Often cited as the first console game to require dual analog sticks, playing Ape Escape now feels like both a time capsule and a glimpse at alternative possibilities. In fact, many games of this era seem to have this quality, the advancement in console technology from 2D sprites to 3D polygons meant a lot of games were grappling with big questions of how to navigate a 3-dimensional space, or how to best visually represent a real world object. And since conventions have not yet been set for these types of games, there were a lot more experimentations.

In Ape Escape, the left analog stick controls the character’s, in this case Spike’s, movement, and the right analog stick controls the direction that the character will use their equipped item. The left corresponding to legs, and right to arms. It’s an intuitive solution that allows a player to run in one direction and swing their arms down in another.

This added flexibility means Spike can be running forward and then at a moment’s notice swipe his net down to his left to grab an escaping monkey.1 The drawbacks are pretty apparent too. Nowadays the right analog stick is often used to move a free-swinging camera, without those controls, the player has to rely on a single button that resets the camera behind the character, or otherwise hope that the camera follows the character and on-screen action. This can be tricky in a fast-moving 3D space, and there were definitely a few janky moments where the camera is not facing the right way or missing out on the action.

Genre conventions will prioritize the left as character movement, and right as camera control over Ape Escape’s dual sticks for player movements. This simplification or streamlined-ness of the action might make the player move more smoothly, but something is definitely lost.

This prioritization of controlling the camera is also interesting because it’s putting the focus on moving an element that is not part of the game world. Shifting the camera around is a “god view” of sorts, changing what window of the virtual world the player gets to see without changing or affecting anything in the game itself. What happens when a control scheme prioritizes movements that acknowledge the player? Ironically, it doesn’t take the player out of the game, if anything this overall shift is to keep players immersed.
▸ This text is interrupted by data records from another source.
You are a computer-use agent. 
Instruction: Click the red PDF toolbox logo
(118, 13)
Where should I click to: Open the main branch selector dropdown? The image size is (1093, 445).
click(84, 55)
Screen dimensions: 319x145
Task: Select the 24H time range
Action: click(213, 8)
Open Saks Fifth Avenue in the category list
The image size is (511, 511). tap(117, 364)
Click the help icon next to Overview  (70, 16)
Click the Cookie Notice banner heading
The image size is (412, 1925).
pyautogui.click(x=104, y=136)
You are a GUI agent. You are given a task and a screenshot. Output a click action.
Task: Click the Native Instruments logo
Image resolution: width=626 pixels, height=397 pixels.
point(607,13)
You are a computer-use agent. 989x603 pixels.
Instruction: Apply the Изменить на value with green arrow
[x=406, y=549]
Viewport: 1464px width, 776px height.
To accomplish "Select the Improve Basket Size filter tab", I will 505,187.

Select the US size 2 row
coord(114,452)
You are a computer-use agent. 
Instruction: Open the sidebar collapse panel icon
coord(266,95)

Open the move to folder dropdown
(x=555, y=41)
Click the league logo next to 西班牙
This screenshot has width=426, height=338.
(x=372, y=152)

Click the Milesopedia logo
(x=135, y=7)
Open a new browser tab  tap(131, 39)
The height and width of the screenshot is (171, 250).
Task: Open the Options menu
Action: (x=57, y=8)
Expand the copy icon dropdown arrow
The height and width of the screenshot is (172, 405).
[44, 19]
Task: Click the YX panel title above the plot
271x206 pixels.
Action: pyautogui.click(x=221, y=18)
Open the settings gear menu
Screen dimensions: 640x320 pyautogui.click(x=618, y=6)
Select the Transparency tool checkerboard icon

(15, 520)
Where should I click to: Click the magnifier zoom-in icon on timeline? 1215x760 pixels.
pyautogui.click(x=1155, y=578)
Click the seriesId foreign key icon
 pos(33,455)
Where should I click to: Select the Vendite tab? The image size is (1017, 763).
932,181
Maybe Ape Escape can only exist with a bit of jank. Maybe there should be times when the camera just swings wildly around a tight corner, the same way when we frantically round a corner, we don’t quite know what’s ahead. Ultimately, the loss of 360 degrees of net control is less a loss of precision, but a loss of multiplicity. One can argue the conventions we’ve settled on for 3D game controls is the best one, and it would be hard to tell anyways since we’re so deeply immersed in this configuration,2 but the real loss here is that this alternative future is sidelined. Luckily, there will be more Ape Escapes (I’m actually not sure how they control from here on out.), and there is always an active indie scene that does continue to push the boundaries of how we control and connect with our onscreen characters and in a 3D space. As long as Specter is still out there rewriting the history of which species has control, maybe he could also change the number of control options we eventually settled on.

Footnotes

  1. A monkey called Specter puts on a helmet created by a Professor that made him “intelligent” and “evil”, the same professor is also working on a time machine, which Specter uses with his new armada of monkeys to travel across different times to rewrite history to put monkeys on top. Spike, a friend of the Professor, is tasked with traveling across various times to retrieve all the monkeys.

  2. Not to mention by becoming a default, subsequent level designs get to build upon these ideas.